Document section:
#####
ILLINOIS APPELLATE COURT — SECOND DISTRICT JUDGMENT AFFIRMED.


OPINION FILED MARCH 8, 1983.

GEORGE E. DEEM ET AL., PLAINTIFFS-APPELLANTS,

v.

LYLE CHEESEMAN ET AL., DEFENDANTS-APPELLEES.

Appeal from the Circuit Court of Carroll County; the Hon. John W. Rapp, Jr., Judge, presiding.

JUSTICE UNVERZAGT DELIVERED THE OPINION OF THE COURT:

The plaintiffs, George E. Deem and Helen E. Deem, brought an action against the defendants, Lyle Cheeseman and Shirley Cheeseman, seeking recognition of an easement by implication and an injunction restraining the defendants from interfering with use of the easement.

The easement sought crossed land owned by the defendants. Following a bench trial, the circuit court of Carroll County denied the plaintiffs relief, and they appealed. The issue presented is whether the trial court erred in failing to recognize an easement across the defendants' land to be used by the plaintiffs for ingress to and egress from the plaintiffs' property.
#####
Raw data:
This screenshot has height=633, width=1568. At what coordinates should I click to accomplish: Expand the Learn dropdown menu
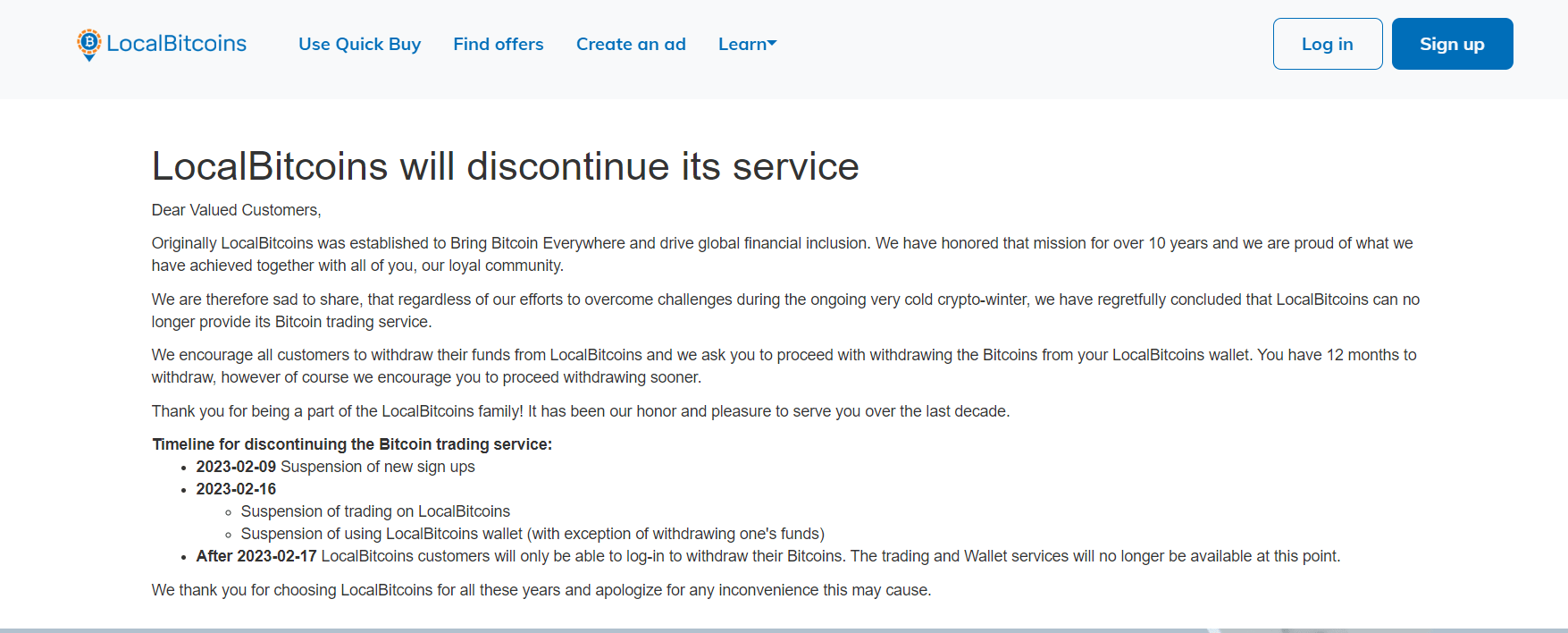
#####
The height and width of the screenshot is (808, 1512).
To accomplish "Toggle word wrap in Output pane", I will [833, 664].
#####
Short problem 1:
How would you put this sentence from the court opinion into Spanish: "The easement sought crossed land owned by the defendants."?
Short problem 2:
Could you carry on the court opinion on the easement dispute, starting right after its last sentence?
The records come from a separate source unrelated to the court opinion.

Written answer 1:
La servidumbre solicitada atravesaba un terreno propiedad de los demandados.

Written answer 2:
The Deems owned a five-acre tract of land located in Elkhorn Grove Township in Carroll County. The land is partially covered with timber and is the site of a cabin used for recreational purposes. The land to the south and west of the plaintiffs' property belongs to the Cheesemans. The land bordering the plaintiffs' property to the north and east is owned by Bowles (formerly owned by Sword), and the land directly west of the Bowles/Sword property belongs to Deets. The Deets property is bounded on the west by a public township road (hereinafter "township road") running north-south. That road also abuts the defendants' property south of the Deets property. An unimproved roadway (hereinafter "quarry road") runs easterly from the township road cross the Deets and Bowles/Sword property to a point north of the plaintiffs' land and turns south onto the plaintiffs' land, where it intersects an east-west creek. The creek runs through the far northern portion of the plaintiffs' land and continues westerly, running south of the quarry road and roughly parallel to it, intersecting the township road at a point about 1,000 feet west of the plaintiffs' property. The following rough diagram shows the relative positions of the creek, roads, and lands involved.

The plaintiffs' five-acre tract and the defendants' land were part of a common parcel acquired from the United States Government by Daniel Stormer by a patent deed dated March 1, 1846. Besides the government, Stormer was the only common owner of the lands. He conveyed 10 acres of his 80-acre parcel, including what is now the plaintiffs' property, to Fletcher Hutton by deed dated May 19, 1854. The plaintiffs purchased their property from John and Isabella Persona, through an installment contract dated August 9, 1968, took possession of the land, and received the deed in 1976. Persona's immediate predecessor in title was Hutchinson.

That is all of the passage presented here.